COMPRUEBA TU COMPRENSIÓN:
[A] Responde a estas preguntas sobre el fragmento acerca de la permanencia del amor:
(i) ¿Qué dice el fragmento que el Señor está presente para dar?
(ii) ¿Qué producto anunciaban en la televisión hace muchos años?
(iii) Antes de que apareciera la botella, ¿qué tres cosas no hacía nadie en el guateque?
[B] Vuelve a escribir sin cambios el pasaje del fragmento sobre la permanencia del amor que va desde "Hace muchos años" hasta "animado la fiesta.".

La permanencia del amor no es meramente la permanencia de una fidelidad costosa. No se trata de seguir amando por puro sentido del deber. Es la permanencia de un amor gozoso, que se renueva, que busca cada día nuevos símbolos para expresarse. El amor que los esposos aportan el día de su boda se acabará, porque todo lo humano se acaba. El amo y la ilusión que el novicio trae el día de sus votos se acabará. Pero el Señor está presente para dar un vino nuevo mucho mejor que el del principio.

Hace muchos años anunciaban una ginebra en la televisión. En el anuncio se veía un guateque aburrido. La cámara giraba en círculo y captaba los bostezos, el aburrimiento y lo cortante de aquella situación. Nadie bailaba, nadie reía, nadie hablaba. De repente aparece como por ensalmo una botella de ginebra. "¡Despiértate, copa!". Se echa un chorrito en cada vaso y todo el mundo se pone a bailar, a reír, a conversar. Se ha animado la fiesta.

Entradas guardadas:
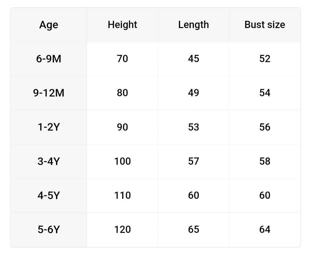This screenshot has height=253, width=312.
Task: Click height value 120 for 5-6Y
Action: [x=122, y=230]
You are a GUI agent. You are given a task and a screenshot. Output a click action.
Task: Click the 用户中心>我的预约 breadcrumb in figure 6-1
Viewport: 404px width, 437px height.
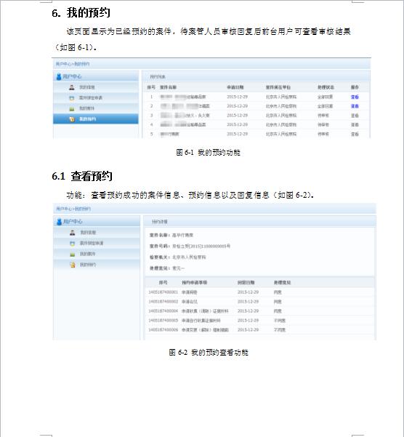pyautogui.click(x=73, y=64)
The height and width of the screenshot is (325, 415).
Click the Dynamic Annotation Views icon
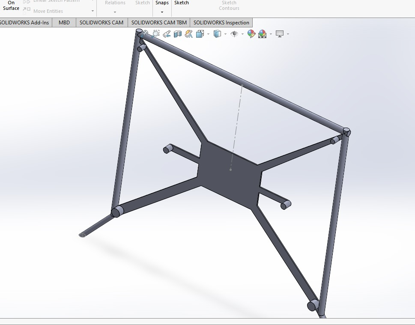coord(188,33)
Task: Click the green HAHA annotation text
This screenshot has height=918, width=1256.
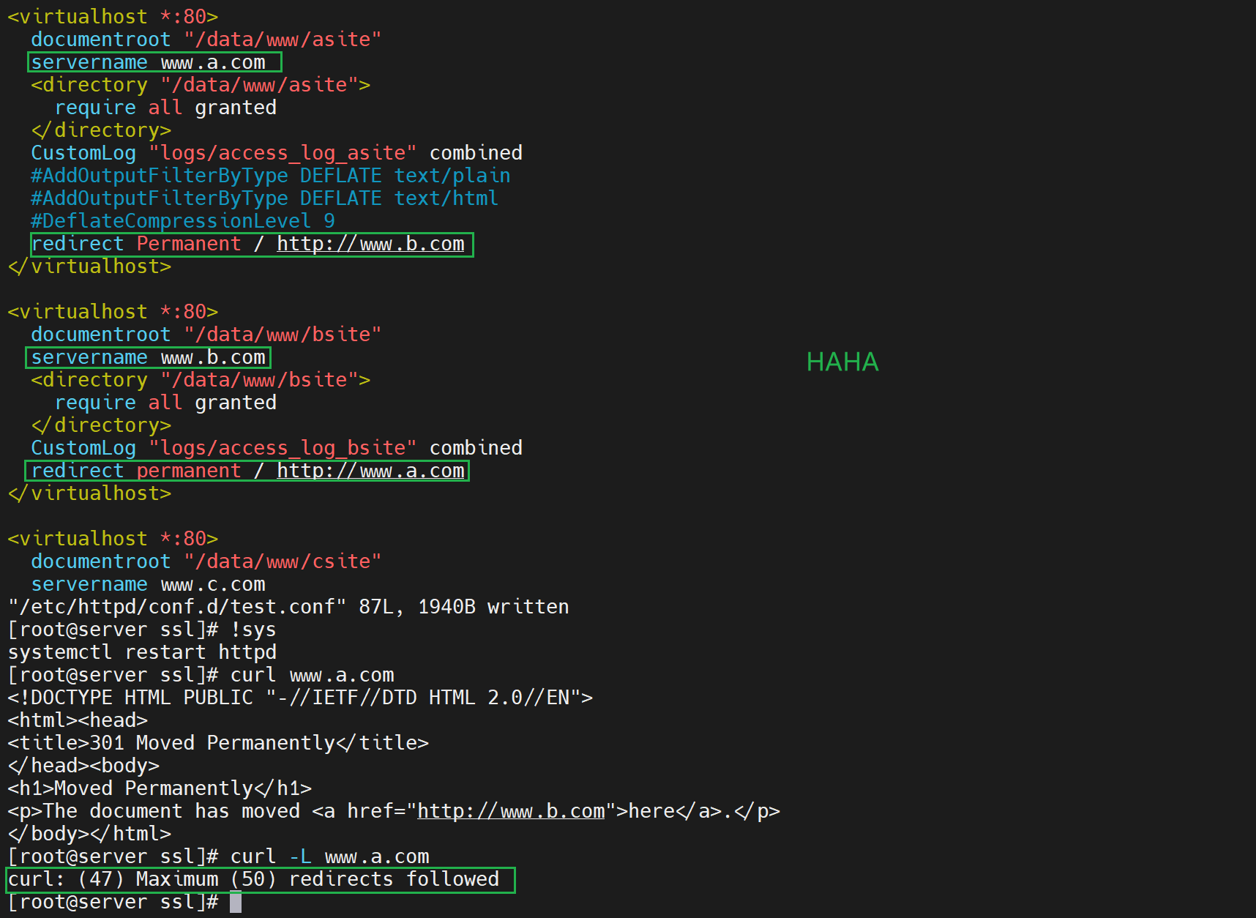Action: tap(842, 362)
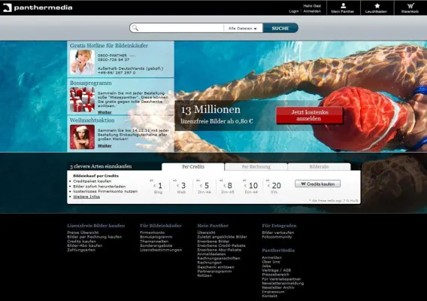Open the Warenkorb shopping cart icon
427x301 pixels.
410,6
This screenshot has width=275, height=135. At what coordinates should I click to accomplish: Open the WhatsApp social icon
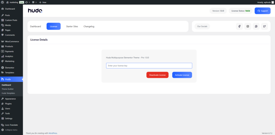coord(256,26)

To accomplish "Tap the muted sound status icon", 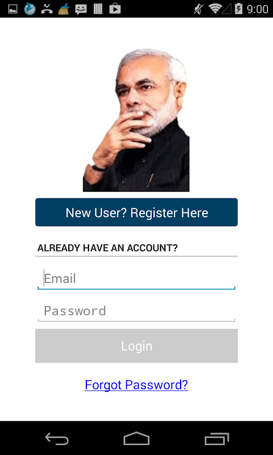I will (199, 9).
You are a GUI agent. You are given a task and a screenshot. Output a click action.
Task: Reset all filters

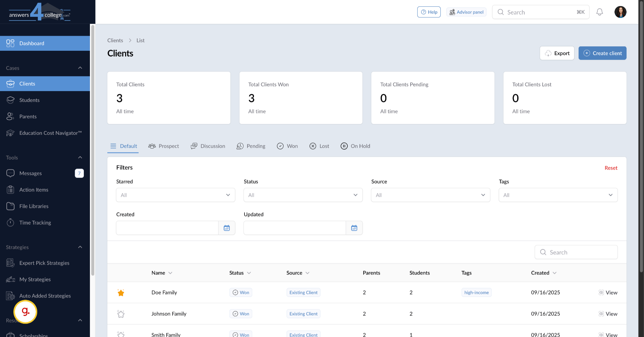click(611, 168)
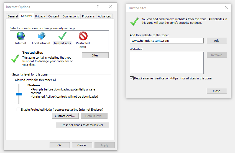The image size is (235, 153).
Task: Click the Add this website input field
Action: point(167,41)
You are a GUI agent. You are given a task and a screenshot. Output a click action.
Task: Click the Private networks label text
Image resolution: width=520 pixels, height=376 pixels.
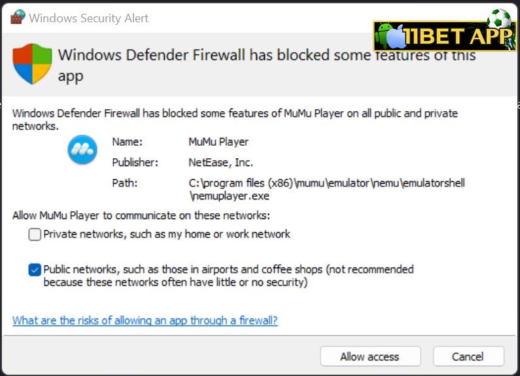pyautogui.click(x=167, y=234)
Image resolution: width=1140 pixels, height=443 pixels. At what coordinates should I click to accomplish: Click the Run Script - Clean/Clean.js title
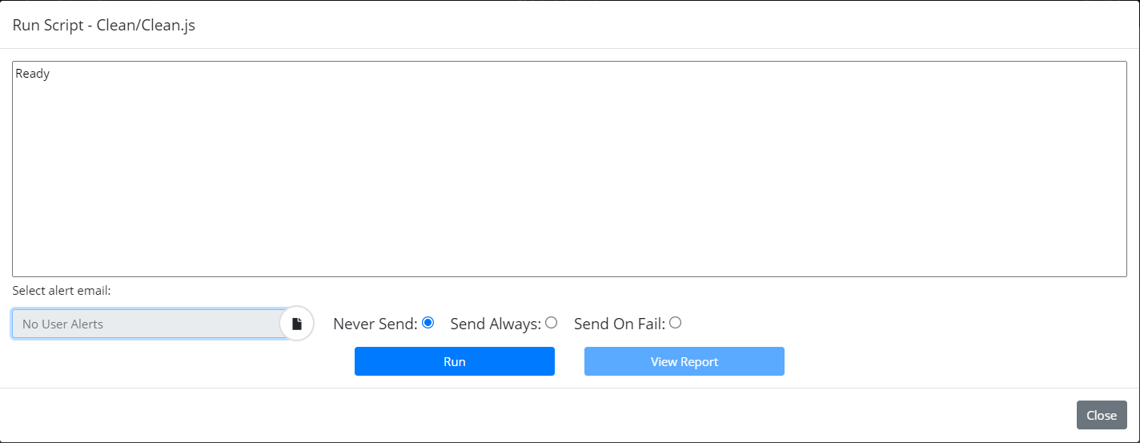pyautogui.click(x=104, y=25)
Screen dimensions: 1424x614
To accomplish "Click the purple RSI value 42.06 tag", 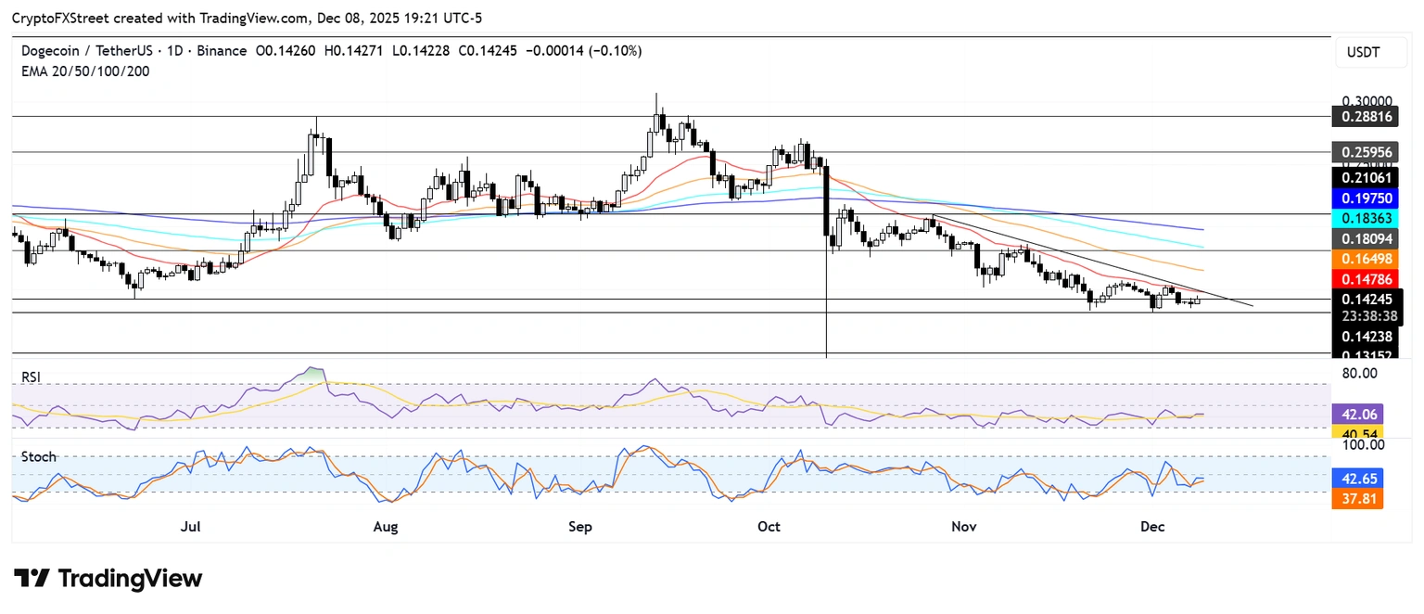I will tap(1358, 416).
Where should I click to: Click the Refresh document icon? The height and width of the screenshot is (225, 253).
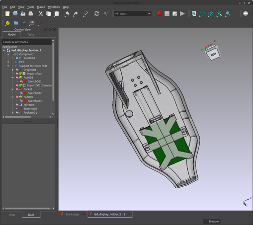coord(96,14)
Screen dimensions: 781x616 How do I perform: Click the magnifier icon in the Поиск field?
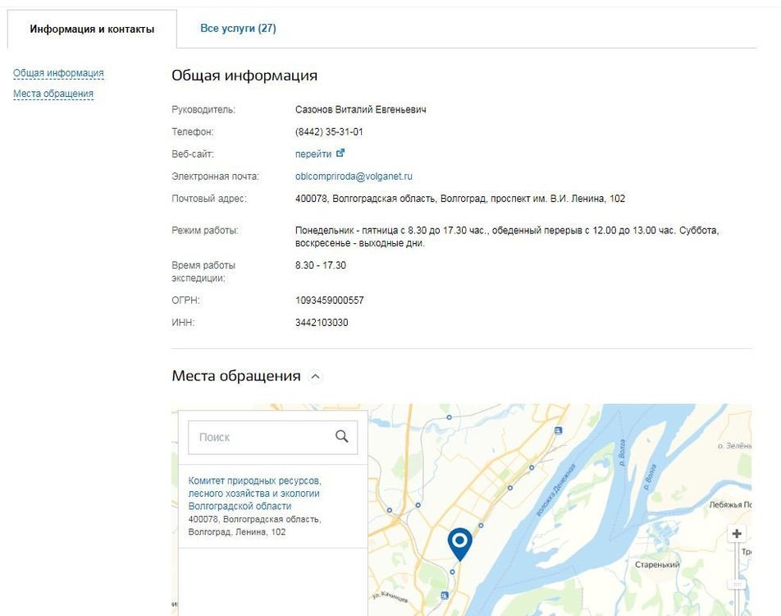pos(342,437)
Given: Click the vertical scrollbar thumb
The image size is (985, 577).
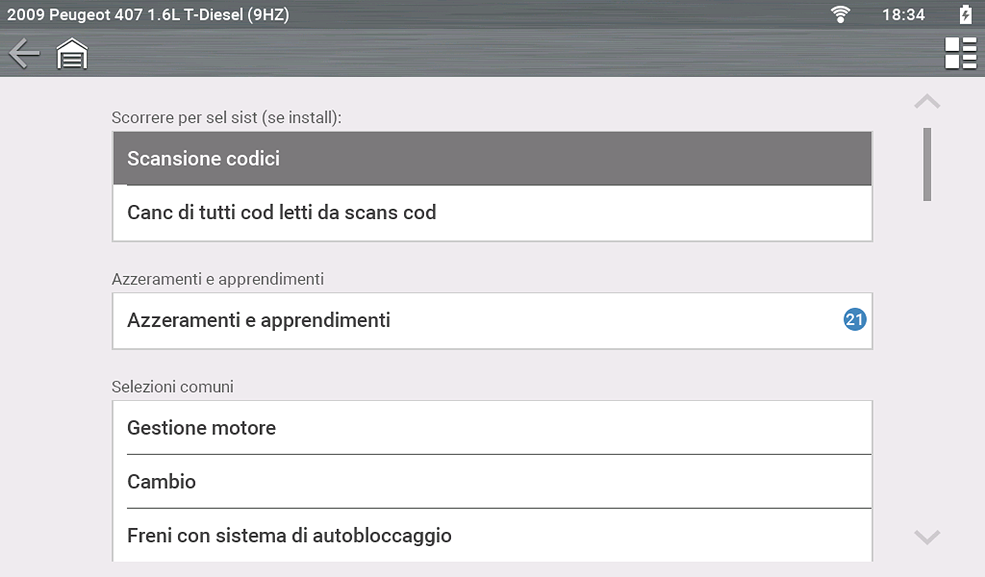Looking at the screenshot, I should pyautogui.click(x=927, y=164).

SECCIÓN DE RESPUESTAS:
[A]
(i) Un vino nuevo mucho mejor que el del principio.
(ii) Una ginebra.
(iii) Nadie bailaba, nadie reía y nadie hablaba.

[B]
Hace muchos años anunciaban una ginebra en la televisión. En el anuncio se veía un guateque aburrido. La cámara giraba en círculo y captaba los bostezos, el aburrimiento y lo cortante de aquella situación. Nadie bailaba, nadie reía, nadie hablaba. De repente aparece como por ensalmo una botella de ginebra. "¡Despiértate, copa!". Se echa un chorrito en cada vaso y todo el mundo se pone a bailar, a reír, a conversar. Se ha animado la fiesta.